To make it happen, Russia's largest city had to make sure communication with the city was convenient and easy.

Here's how it did it.

How Moscow saves citizens time when consuming public services.

Moscow has integrated more than 200 types of services across thousands of city-owned institutions into one centralized system that manages and delivers public services – including utilities, housing, healthcare, education and safety.

The city's deep connectivity – multiple websites, 10 city applications, 20 SMS and USSD services, plus live street cameras – ensures that citizens wait no more than 3 minutes at any of the city's 127 brick and mortar public service offices (all located within walking distance from major city points, by the way).

Want to know which is the closest and most vacant office that can help you with your particular issue? Check online and get accurate results in real time.

Citizens get a holistic, omnichannel experience.

There are four basic elements to Moscow's system: city services portal, unified mobile platform, automated citizens' notification service, and a network of public offices located in each district of the city.

Some of the most popular services are electronic school diaries, child enrollment in schools, setting doctor's appointments online, meter readings, utilities payments, parking payments and traffic fines.

But regardless of which service citizens want to use, since Moscow integrates citizens' data, docflow and processing across all these thousands of institutions, citizens can seamlessly escalate between desktop, mobile and brick and mortar offices without needing to start processes from scratch.

Segmented and personalized service that anticipates citizens' needs.

As citizens move through the different channels of the system, Moscow gathers a lot of data about them.

The City Services Portal, for example, is the most visited website among all of Moscow governments' online properties, as it delivers key city services. It handles 100 million requests and two million transactions per year. Its mobile platform handles 250 million requests per year.

Therefore, Moscow gains unprecedented insights about the needs of different groups within its population, from drivers to parents.

When it's time to contact citizens – and Moscow is a proactive city that sends 20 million text messages and push notifications to citizens every month – government employees can send the right information to the right audience at the right time based on location, time, age and, most importantly, their personal history of interaction with the services of the Moscow government.

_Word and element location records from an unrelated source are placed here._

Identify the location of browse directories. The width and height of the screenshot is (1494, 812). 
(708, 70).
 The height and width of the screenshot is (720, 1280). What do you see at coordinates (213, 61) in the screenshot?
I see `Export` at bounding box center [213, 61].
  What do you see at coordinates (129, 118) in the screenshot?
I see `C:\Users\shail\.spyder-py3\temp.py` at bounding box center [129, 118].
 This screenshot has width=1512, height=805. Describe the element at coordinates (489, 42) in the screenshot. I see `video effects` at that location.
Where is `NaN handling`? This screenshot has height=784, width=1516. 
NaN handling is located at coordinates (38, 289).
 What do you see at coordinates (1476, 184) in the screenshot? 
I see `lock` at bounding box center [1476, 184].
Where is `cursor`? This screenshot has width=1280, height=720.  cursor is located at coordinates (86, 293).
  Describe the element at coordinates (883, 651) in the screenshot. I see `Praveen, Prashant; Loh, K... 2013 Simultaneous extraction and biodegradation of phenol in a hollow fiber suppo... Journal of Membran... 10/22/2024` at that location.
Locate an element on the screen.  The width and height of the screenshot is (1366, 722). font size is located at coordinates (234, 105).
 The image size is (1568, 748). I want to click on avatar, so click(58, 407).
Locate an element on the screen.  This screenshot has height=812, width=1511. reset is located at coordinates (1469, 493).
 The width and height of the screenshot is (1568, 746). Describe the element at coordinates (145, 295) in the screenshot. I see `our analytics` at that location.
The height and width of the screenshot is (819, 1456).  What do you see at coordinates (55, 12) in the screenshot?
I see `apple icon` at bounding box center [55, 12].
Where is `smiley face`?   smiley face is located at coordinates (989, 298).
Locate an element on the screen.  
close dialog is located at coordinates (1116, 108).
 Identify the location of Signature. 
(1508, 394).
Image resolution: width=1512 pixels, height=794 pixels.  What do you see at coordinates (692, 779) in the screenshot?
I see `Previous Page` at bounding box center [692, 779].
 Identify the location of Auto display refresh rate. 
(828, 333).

Looking for a competitive advantage for your city? Putting citizens' needs first is the smart thing to do.

According to "The World's Cities in 2016" data booklet by the United Nations, "in 2016, an estimated 54.5 percent of the world's population lived in urban settlements. By 2030, urban areas are projected to house 60% of people globally, and one in every three people will live in cities with at least half a million inhabitants."

Choosing which city to call home will no longer be just about the infrastructure or utilities a certain city offers. Just like product quality in the business world, high quality utilities will become a bare minimum cities will need to provide.

Housing prices will also only take you so far, as citizens will have more and more choices. The above-mentioned UN report predicts that the number of megacities – cities like Moscow, with over 10 million inhabitants – will grow from 31 in 2016 to 41 by 2030.

Similarly, the number of cities with 5 to 10 million inhabitants will grow from 34 to 63, and the number of cities between 1 and 5 million inhabitants will grow from 436 to 559. There will be plenty of choices of smaller cities too, with the number of cities with 500,000 and 1 million inhabitants expected to grow from 551 to 731, according to the report.

In a world with so much choice, and increasing globalized opportunities, cities that want to keep or build their competitive advantage will design urban experiences that stand out of the crowd in how they put citizens' needs before anything else. It's just the smart thing to do.